Sunnis and Shias alike applauded as their nation’s army compelled insurgent militias to lay down their arms. The country’s leading opposition newspaper, Azzaman, led the applause for the move into Mosul - a sign that national reconciliation in Iraq is under way and probably irreversible.

……In a Washington Post interview, CIA Director Michael Hayden said we’re witnessing the “near strategic defeat of al Qaeda in Iraq.”

……The Bush administration has taken heaps of abuse for its Iraq policy, including its decision to launch the “surge” last December. Now the strategy, which our nation’s “best and brightest” regularly dismissed as a failure, has cleared the way for the establishment of a secure democracy in Iraq and a lasting peace.

……Meanwhile, we’re still fighting a vicious insurgency in Afghanistan, and have yet to root out the al Qaeda remnants of along the Afghan-Pakistan border. And the continued threat of home-grown terror cells keeps European governments nervous.

Data for analysis
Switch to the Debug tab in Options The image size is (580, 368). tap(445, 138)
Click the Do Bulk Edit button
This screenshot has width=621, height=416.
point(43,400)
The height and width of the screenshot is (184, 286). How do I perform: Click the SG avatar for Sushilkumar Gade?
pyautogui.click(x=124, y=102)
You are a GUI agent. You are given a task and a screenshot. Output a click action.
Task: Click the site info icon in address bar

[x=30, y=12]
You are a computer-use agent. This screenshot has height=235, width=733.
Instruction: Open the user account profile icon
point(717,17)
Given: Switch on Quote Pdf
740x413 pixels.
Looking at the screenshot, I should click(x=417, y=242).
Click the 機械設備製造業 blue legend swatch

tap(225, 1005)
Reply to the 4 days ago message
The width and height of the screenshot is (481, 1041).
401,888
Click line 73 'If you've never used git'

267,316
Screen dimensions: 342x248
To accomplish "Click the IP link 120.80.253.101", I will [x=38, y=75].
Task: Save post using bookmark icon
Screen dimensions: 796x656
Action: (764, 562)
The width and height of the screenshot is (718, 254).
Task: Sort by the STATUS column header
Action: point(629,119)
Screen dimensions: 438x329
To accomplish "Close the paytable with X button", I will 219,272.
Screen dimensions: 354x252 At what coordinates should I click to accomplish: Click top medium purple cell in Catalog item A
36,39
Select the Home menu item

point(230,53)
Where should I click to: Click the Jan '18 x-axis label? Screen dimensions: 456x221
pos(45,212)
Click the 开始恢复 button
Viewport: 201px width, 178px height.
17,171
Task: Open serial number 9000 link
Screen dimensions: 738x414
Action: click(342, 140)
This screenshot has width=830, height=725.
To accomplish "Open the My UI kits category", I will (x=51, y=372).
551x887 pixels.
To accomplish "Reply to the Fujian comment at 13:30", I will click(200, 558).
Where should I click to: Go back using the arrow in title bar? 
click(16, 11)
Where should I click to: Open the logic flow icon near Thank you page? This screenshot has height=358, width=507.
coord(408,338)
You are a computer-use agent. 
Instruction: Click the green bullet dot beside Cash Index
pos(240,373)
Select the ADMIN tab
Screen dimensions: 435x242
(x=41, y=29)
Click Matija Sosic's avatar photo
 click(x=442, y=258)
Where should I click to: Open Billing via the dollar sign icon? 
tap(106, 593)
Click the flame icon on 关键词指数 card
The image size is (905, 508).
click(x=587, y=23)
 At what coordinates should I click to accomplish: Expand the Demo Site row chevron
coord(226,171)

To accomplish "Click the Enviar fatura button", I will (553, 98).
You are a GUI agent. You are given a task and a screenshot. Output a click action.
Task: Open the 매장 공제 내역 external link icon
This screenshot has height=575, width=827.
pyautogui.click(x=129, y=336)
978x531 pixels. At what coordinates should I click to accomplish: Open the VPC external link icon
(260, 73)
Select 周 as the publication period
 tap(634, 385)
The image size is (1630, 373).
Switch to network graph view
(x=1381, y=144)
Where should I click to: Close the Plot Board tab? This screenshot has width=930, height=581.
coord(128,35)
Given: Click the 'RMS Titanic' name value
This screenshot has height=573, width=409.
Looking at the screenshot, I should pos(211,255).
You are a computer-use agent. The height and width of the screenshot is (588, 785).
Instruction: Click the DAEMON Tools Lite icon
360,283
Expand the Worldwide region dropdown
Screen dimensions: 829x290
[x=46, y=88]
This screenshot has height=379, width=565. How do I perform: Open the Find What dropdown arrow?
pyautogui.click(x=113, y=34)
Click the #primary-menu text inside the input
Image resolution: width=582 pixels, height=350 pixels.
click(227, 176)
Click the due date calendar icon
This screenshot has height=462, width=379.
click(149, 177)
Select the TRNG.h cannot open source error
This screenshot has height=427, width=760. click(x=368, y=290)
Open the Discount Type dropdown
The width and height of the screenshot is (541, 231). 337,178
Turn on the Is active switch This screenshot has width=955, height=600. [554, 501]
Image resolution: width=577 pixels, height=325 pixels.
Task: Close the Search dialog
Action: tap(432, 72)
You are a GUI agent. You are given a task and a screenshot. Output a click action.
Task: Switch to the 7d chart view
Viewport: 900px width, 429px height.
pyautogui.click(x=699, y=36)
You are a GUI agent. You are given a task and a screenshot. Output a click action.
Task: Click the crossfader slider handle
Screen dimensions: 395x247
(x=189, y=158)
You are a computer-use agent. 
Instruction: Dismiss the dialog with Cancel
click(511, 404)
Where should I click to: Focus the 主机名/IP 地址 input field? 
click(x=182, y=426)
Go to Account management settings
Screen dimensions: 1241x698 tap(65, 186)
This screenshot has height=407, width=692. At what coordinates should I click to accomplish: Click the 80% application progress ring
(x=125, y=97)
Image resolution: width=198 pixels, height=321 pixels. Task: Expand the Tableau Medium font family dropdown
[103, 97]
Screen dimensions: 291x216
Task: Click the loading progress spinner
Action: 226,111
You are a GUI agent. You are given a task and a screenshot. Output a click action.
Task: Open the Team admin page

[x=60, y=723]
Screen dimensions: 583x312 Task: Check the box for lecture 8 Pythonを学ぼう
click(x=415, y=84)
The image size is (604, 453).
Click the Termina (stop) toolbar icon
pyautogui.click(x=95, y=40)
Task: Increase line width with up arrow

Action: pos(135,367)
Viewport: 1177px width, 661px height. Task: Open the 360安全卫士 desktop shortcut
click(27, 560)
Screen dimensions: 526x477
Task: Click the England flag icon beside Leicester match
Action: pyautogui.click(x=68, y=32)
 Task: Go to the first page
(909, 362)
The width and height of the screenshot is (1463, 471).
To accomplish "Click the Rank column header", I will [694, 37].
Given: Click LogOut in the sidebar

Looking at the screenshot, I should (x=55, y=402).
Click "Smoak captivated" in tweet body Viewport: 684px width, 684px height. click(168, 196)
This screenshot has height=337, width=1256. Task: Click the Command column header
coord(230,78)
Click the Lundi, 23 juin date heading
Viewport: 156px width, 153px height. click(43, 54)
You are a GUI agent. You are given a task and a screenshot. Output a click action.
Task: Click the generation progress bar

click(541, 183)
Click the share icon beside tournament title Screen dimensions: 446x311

What to do
1. Decide whether each statement agrees with the Iraq text, answering yes or no and quoting the words that settle it: (a) Azzaman is the country's leading opposition newspaper. (b) Michael Hayden spoke in a New York Times interview. (c) The surge began last June.
2. According to the Iraq text, which city did the army move into?
3. Please print the part of the Iraq text between "Sunnis and Shias" and "a lasting peace.", inclusive.
The entries have nothing to do with the Iraq text.

Task responses
1.
(a) Yes: "The country’s leading opposition newspaper, Azzaman"
(b) No: "In a Washington Post interview, CIA Director Michael Hayden said"
(c) No: "its decision to launch the “surge” last December"

2. Mosul.

3.
Sunnis and Shias alike applauded as their nation’s army compelled insurgent militias to lay down their arms. The country’s leading opposition newspaper, Azzaman, led the applause for the move into Mosul - a sign that national reconciliation in Iraq is under way and probably irreversible.

……In a Washington Post interview, CIA Director Michael Hayden said we’re witnessing the “near strategic defeat of al Qaeda in Iraq.”

……The Bush administration has taken heaps of abuse for its Iraq policy, including its decision to launch the “surge” last December. Now the strategy, which our nation’s “best and brightest” regularly dismissed as a failure, has cleared the way for the establishment of a secure democracy in Iraq and a lasting peace.